PAGE EXTRACT:

Tuesday, April 9, 2013

Painting Yellow Flowers - After the Workshop

Workshop attendees working with potted Daffodils
 




Painting process - copyrighted by Heeyoung Kim

 Yellow flowers are often hated to be painted, maybe because they are too pure to add any shadows. Their brightness intimidated us in the beginning, but we could slowly build up the frilly petals. White paper was carefully saved by painting its negative spaces. Using lots of layering of Aureolin and just a bit of shadow color, we could keep the Daffodils very bright.

 We were all just amazed by the varieties of yellow hues created by just one kind of yellow tube. That is the beauty of transparent watercolor.

It was fun and informative to see buds open and show off the most gorgeous color and fragrance, and finally create even more intense color when they die. Is there any part of nature not beautiful?

Monday, March 18, 2013

Painting Yellow Flowers

Compass Plant, Silphium laciniatum, Heeyoung Kim

I love flowers of all colors and try to paint them all, well, if possible?!?!...... 

After I painted this Compass Plant last year, I kind of feel like I can deal with yellow paint. So I chose Yellow as the theme color for my April watercolor workshop at Ryerson Woods, Deerfield, IL. 

Yellow Daffodils will be the subject. They are adorable flowers, but not easy to create an adorable looking paint of yellow flowers!!!! We so often end up with too dark or murky yellow flowers!!!!! 
I would share my experience with yellow color on April 2, 4 and 5. I hope it would be happy experience for others, too. 

Sunday, January 20, 2013

Resurrection of Prairie Crabapple

Prairie Crabapple or Iowa Crabapple, Malus ioensis, Watercolor, copyrighted by Heeyoung Kim


I have been working with this painting for long. I have observed it through the full cycle from winter naked branches, new sprouts and buds, blossoms, and apples. And I chose buds and full blooms to give strong contrast to the dead tree trunks. 

Why dead trunks? Well, the purpose of this painting is to show how this native Crabapple  has been neglected in most areas, maybe because people believe other colorful  hybrids are more attractive. This specific tree was almost dead overshadowed by nonnative, invasive trees. When my plant scout took care of its surroundings by cutting the invasive trees, and let more sun shine on this beauty, it has slowly revived. New branches started to grow from the almost dead looking trunk. 

This painting is my tribute to this beautiful tree and the beautiful person who has taken care of it for many years only from concerns on nature.

WRITTEN PROBLEM 1:
From the entries below, copy out the lines from the line containing "Open Радионов Константин Михайлович link" through the line containing "point(292,63)" unchanged, leaving out the pictures.
WRITTEN PROBLEM 2:
Continue the watercolor blog posts above, starting after their final sentence.

INFORMATION PROVIDED:
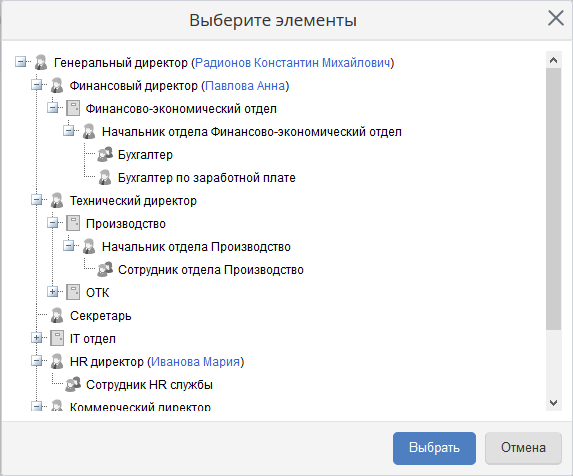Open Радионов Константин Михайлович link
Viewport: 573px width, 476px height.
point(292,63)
* * *
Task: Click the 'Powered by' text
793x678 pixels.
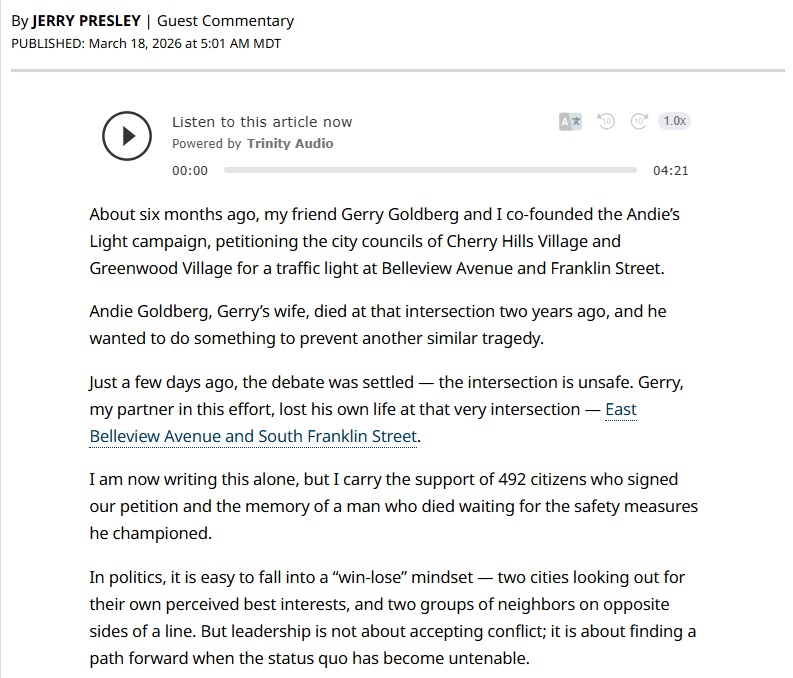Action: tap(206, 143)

TASK OUTPUT 1:
Open Радионов Константин Михайлович link
Viewport: 573px width, 476px height.
point(292,63)

TASK OUTPUT 2:
Sunday, December 9, 2012

Simple Color Note


Horse Gentian or Wild Coffee, Triosteum perfoliatum, Heeyoung Kim

I have been totally thrilled for a few weeks to draw this plant. The bright orange berries were beautiful enough to draw my eyes, but its common name appealed more to me, well, frankly, as I am a HEAVY coffee drinker! Midnight coffee was even tastier while I was drawing this.....

When I do pre sketches, I put heavy shadows almost always, unlike common advise. The shadows are the most critical guide for my next paintings or ink drawings. When I have this much drawing, I can convert it with any kind of medium later. However, color note on top of the heavy graphite is not ideal, of course. So I color only a small part of each segment. Sometimes I just put color right next to the drawing, not within the target space. It is perfectly fine when I have just this much exact colors ahead.  This will be good guide even when the plant color slightly changes or fades. I might finish this in watercolor.  

Sunday, November 18, 2012

Inspired by Winter Wind



Indian Hemp in Winter, Apocynum cannabinum, Watercolor, Heeyoung Kim


Artists can find beauty from totally unexpected things. On a very windy winter day I was walking at a park in my neighborhood. All dry branches, twigs and empty seedpods were dancing to the wind, but all in one direction. Those lines that were set by wind caught my eyes. 

When I looked around carefully, I found some interesting twigs with seedpod in varied colors: some were more brown still with lots of yellow, but some others very gray, but with beautiful blue. I could see brown ones were from that year, and gray ones were from the previous year.  Of course I could not pass the bluish branch, as blue is my absolute favorite color. 

As soon as I came home, I started to draw the lines right on Strathmore Bristol board (plate finished), very spontaneously without pre-sketch. Basically, the whole painting was done with blue, gray, purple and yellow.  This 'simple' and spontaneous painting gave me great joy during the windy, cold and snowy Chicago winter.   



Tuesday, October 30, 2012

Hairy Plants in Pen-and-Ink

Compass Plant, Silphium laciniatum, Pen-and-Ink, Heeyoung Kim

I applied the same technique (shadowing, not drawing for hairy parts) in pen-and-ink drawing. Considering that ink is not forgiving at all, I had to be very, very careful from the beginning. Drawing guide lines very lightly with pencil was a huge help. It was more challenging in ink, however, the effect was much more dramatic with ink than with pencil. 

Pencil, Pencil, Pencil..... Drawing Hairy Plants!

 acorn, cattail & hairy stem drawing - Heeyoung Kim

Drawing hairy subjects with pencil is quite challenging, because it gets darker and darker as the pencil strokes repeat. 
What is the solution?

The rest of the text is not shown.